Request: Return the passage of the ARM C optimization article from "The best way" up to and including "and x86_64 platforms.", word for word.
* begin Text passage *
ARM C optimizations PDF Print E-mail
Written by JLangbridge   
Wednesday, 07 October 2009 07:56

Whilst most of the time, you can get away with just about anything on a desktop or server system, embedded systems programming is sometimes thought of as an art. Optimized might take longer, but there are huge benefits to writing highly optimized code; the system might cost less because you don't need a high end processor, or you might get a strategic advantage because your systems runs longer on the same charge.

 

Timed speedups

 

The best way to show what optimizing can do is to have a simple example. Here is a very simple example. After each change, I recompiled the code to see the size and also the time it took to run the code.

Everything around me is calculated in giga-hertz; the 2 PCs at my desk, the netbook I bring to work, my home PC... The development board infront of me is running at 400MHz. Embedded systems cannot scale like PCs; their processing power is limited, you have to be careful. There are a few tricks you can follow, that can drastically speed up the system. It was also time for me to see all the bad habits I had picked up whilst doing development for x86 and x86_64 platforms.

Let's start off with a basic routine, a simple loop:

 

void loopit(void) 
{ 
   u16 i; //Internal variable 
 iGlobal = 0; //Global variable 
 
 //16 bit index incrementation 
 for (i = 0; i < 16: i++) 
 { 
 iGlobal++; 
 } 
}

 

This is extremely simple; it loops 16 times, each time incrementing a global variable. Compiled, transferred, run. The application code comes in at 24 bytes, and on the dev platform, it runs in 138µs. Most people would think that is great, but embedded engineers go pale with this. There is nothing strictly wrong with the code, it is perfectly good C code, but there are things you can do. ARM systems, and indeed a lot of systems, actually do better when they count down to zero. The reason is simple; every time you make a calculation, the processor automatically compares it to zero, and sets a processor flag. On this platform, the bit in question is Z in the CPSR register. At the end of each loop, we compare i to an integer. If we decreased to zero, we could add a jump condition if Z is true, saving cycles. So, let's make a quick change, and count down to zero:

 

void loopit(void) 
{
 u16 i; //Internal variable
 
 //16 bit index decrementation
 
 for (i = 16; i != 0: i--)
 {
 iGlobal++;
 }
}


The size of the code remains unchanged, we are still at 24 bytes, but the execution time is faster; 124µs. That is a bit of a speed gain, but there is still a lot we can do. The code here uses a variable that is 16-bits long, presumably to save space. Our loop will only loop 16 times, so why bother having a 32-bit variable? 16 should do. Actually, it does, but it isn't a good idea. This particular ARM core is 32-bit native, and using 16-bit values takes up valuable processor power, since the processor has to convert a 16-bit variable to 32-bit, work with it, then re-transform it to 16 bits. Working with the native size can help. So let's turn that into a 32-bit variable:

void loopit(void)
{
    u32 i; //Internal variable
    iGlobal = 0; //Global variable
 
    //32 bit index decrementation
    for (i = 16; i != 0: i--)
* end Text passage *
* begin Material shown *
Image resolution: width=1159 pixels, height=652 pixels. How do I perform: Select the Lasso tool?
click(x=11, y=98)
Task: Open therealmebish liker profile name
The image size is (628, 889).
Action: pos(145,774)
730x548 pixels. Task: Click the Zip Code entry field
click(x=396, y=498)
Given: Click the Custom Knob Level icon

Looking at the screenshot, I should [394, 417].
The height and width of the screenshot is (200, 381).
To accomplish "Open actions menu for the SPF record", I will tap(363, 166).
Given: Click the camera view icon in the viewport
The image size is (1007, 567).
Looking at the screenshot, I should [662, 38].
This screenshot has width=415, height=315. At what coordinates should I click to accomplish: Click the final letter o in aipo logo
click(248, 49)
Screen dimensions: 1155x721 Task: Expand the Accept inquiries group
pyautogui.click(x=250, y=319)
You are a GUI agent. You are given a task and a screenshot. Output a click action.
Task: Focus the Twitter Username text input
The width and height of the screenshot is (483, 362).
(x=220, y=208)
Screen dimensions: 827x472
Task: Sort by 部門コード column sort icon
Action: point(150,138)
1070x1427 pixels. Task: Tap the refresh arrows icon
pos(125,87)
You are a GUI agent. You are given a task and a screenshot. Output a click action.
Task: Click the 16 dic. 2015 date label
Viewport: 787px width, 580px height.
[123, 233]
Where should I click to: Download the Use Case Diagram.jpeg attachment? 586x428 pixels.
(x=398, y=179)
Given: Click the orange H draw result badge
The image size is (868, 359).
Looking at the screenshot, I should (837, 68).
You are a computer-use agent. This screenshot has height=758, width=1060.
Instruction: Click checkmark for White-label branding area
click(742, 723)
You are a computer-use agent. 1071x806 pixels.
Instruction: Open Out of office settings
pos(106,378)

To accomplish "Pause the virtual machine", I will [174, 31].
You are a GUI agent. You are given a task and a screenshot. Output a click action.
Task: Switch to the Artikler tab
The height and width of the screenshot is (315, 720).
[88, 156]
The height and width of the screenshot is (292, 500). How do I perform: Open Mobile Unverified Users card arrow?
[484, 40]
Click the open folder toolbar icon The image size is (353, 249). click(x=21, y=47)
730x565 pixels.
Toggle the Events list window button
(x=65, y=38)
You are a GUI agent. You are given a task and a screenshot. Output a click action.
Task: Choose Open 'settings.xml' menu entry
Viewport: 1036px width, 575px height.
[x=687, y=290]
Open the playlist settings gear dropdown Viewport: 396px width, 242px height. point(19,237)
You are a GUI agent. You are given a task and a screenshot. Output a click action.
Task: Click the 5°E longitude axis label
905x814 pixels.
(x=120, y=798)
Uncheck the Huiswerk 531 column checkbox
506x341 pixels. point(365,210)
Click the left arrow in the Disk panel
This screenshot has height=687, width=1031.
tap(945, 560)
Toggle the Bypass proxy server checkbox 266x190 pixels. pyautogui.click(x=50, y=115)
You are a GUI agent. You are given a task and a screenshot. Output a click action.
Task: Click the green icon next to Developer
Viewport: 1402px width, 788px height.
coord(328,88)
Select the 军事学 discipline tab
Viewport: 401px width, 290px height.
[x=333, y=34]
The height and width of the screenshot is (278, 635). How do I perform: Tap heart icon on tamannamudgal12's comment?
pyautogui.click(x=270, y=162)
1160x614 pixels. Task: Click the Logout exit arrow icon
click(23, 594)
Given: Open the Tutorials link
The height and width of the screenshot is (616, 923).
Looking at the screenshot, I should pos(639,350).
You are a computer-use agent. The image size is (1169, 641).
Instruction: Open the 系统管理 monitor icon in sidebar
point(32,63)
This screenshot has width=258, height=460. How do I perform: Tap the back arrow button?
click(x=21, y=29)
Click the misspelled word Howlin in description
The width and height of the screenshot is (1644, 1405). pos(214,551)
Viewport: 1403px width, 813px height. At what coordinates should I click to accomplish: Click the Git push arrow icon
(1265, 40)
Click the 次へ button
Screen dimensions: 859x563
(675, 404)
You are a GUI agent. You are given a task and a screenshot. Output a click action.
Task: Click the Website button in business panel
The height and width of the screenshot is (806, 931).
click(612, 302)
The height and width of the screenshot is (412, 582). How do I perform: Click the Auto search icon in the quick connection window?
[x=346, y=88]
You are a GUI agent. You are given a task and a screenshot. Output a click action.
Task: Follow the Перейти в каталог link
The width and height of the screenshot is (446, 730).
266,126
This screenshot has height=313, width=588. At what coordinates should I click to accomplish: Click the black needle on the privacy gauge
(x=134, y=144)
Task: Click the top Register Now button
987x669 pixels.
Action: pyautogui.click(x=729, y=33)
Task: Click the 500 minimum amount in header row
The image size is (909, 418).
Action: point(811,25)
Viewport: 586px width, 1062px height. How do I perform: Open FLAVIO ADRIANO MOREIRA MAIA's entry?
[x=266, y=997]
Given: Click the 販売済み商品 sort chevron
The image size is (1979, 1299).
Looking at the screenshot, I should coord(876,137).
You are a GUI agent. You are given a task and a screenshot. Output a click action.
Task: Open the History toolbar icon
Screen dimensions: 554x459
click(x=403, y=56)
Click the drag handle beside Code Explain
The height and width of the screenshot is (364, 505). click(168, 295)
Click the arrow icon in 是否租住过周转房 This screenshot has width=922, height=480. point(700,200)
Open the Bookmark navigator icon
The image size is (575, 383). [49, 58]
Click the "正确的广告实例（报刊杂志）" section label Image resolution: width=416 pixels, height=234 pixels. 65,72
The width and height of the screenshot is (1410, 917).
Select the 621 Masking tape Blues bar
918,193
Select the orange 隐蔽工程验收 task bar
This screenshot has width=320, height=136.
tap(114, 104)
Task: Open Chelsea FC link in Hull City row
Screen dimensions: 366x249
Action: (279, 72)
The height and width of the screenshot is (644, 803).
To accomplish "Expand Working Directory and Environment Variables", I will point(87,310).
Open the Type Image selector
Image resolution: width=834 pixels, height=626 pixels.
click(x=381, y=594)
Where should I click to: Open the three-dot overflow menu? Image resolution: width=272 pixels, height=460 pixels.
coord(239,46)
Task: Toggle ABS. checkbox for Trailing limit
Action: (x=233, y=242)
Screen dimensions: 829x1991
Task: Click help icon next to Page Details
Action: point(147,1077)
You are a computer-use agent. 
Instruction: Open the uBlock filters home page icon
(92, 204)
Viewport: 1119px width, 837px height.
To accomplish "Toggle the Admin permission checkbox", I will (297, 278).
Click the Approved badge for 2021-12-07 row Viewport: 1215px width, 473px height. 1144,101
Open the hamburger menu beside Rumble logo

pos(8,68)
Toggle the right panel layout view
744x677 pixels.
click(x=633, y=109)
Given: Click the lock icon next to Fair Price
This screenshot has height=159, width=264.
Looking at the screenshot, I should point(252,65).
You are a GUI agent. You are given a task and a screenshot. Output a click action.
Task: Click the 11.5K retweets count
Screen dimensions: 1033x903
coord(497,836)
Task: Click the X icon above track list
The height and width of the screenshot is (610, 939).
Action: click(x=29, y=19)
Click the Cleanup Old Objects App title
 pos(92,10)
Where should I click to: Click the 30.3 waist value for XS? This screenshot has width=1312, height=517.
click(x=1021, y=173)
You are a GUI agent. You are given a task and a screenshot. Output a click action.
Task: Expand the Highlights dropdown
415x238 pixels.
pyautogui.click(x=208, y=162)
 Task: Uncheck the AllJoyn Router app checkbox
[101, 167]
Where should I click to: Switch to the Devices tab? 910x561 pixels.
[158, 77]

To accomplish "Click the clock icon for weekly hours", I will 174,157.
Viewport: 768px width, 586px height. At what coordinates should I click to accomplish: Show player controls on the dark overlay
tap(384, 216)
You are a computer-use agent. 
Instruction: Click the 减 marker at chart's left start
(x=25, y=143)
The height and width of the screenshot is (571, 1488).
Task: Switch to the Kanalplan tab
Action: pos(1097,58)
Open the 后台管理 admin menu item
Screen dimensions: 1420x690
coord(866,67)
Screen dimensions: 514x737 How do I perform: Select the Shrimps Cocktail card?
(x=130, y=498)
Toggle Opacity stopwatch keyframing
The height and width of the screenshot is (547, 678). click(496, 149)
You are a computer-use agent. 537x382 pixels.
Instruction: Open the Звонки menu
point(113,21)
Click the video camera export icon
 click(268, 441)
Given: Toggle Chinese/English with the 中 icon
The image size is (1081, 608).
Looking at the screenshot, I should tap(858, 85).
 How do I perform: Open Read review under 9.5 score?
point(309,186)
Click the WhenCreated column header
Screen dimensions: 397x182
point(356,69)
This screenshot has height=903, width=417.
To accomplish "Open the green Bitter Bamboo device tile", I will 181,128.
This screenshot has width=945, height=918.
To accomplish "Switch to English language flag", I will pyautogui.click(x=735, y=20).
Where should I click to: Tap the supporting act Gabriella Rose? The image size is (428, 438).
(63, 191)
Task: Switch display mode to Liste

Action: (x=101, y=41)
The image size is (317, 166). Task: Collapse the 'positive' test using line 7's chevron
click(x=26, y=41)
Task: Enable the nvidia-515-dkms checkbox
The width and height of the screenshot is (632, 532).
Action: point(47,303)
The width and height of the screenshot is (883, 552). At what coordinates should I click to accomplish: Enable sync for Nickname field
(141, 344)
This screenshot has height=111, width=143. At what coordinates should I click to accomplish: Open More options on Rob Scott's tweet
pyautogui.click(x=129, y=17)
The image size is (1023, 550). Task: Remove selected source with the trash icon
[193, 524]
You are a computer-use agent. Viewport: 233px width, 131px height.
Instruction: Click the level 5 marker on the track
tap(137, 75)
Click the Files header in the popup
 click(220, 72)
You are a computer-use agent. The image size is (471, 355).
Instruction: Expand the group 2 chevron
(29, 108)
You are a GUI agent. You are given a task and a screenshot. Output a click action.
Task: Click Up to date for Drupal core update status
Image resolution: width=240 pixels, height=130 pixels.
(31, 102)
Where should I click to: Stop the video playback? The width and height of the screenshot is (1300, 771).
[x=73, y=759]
* end Material shown *
Task response:
The best way to show what optimizing can do is to have a simple example. Here is a very simple example. After each change, I recompiled the code to see the size and also the time it took to run the code.

Everything around me is calculated in giga-hertz; the 2 PCs at my desk, the netbook I bring to work, my home PC... The development board infront of me is running at 400MHz. Embedded systems cannot scale like PCs; their processing power is limited, you have to be careful. There are a few tricks you can follow, that can drastically speed up the system. It was also time for me to see all the bad habits I had picked up whilst doing development for x86 and x86_64 platforms.